Dear Katherine,

I’m really stressed out at work. I just got a promotion, YAY, but I feel like an imposter. How do I get my colleagues to respect me and how do I learn to trust myself?

--Rebecca

My dearest Rebecca,

A promotion and now you’re panicking? Darling, that isn’t imposter syndrome. That’s ambition wobbling in new stilettos. Fear likes to cosplay as logic, but here’s the truth: fear isn’t fact. It’s just a bad habit, and bad habits can be broken.

You’re wildly creative, darling. Unfortunately, most of that creativity goes into staging your own disasters. You can storyboard catastrophe with Oscar-worthy detail, so why not harness that same flair to script the absolute best? Picture yourself calm, capable, respected. See the steps it takes to get there. Rehearse the win, not the wipeout. The script in your head is the show you end up performing.

Here’s your wicked little rehearsal guide:

1.     Call fear out. When it whispers “you’re not ready,” smirk and reply, “Actually, I am.” Don’t give fear a speaking role in your script.

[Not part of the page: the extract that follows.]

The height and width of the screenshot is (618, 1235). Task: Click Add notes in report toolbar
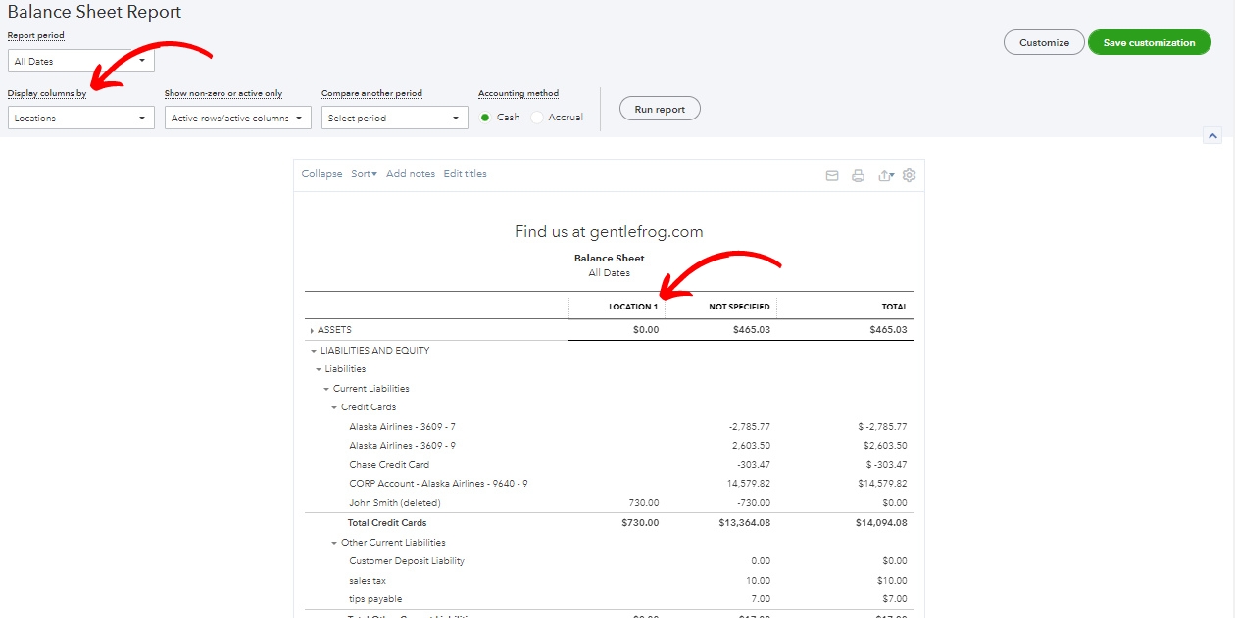pos(411,174)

2.     Collect the receipts. Every win, every compliment, every crisis handled—stack them in a “Proof I Don’t Suck” file. That’s your highlight reel when doubt tries to recast you.

3.     Train respect. Respect isn’t gifted. It’s conditioned. Deliver your lines with conviction, because your ideas matter. Stop apologizing for being on stage. Watch how quickly your colleagues fall into supporting roles.

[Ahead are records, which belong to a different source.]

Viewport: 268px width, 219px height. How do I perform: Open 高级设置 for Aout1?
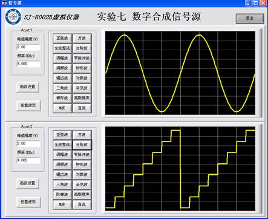tap(28, 87)
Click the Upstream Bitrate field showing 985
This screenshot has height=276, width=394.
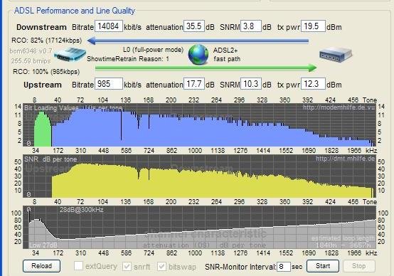(109, 84)
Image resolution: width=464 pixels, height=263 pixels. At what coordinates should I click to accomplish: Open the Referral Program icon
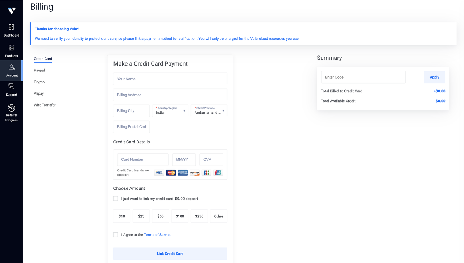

4.     Perform the calm. Straight spine, steady voice, one perfectly arched brow. Half the room is ad-libbing anyway. Confidence is chaos with better stage direction.

Remember: Fear is a habit you quit. Respect is a rule you enforce. Trust is rehearsing your greatest potential, not your greatest failure.

Choose wisely, darling — because the role is already yours.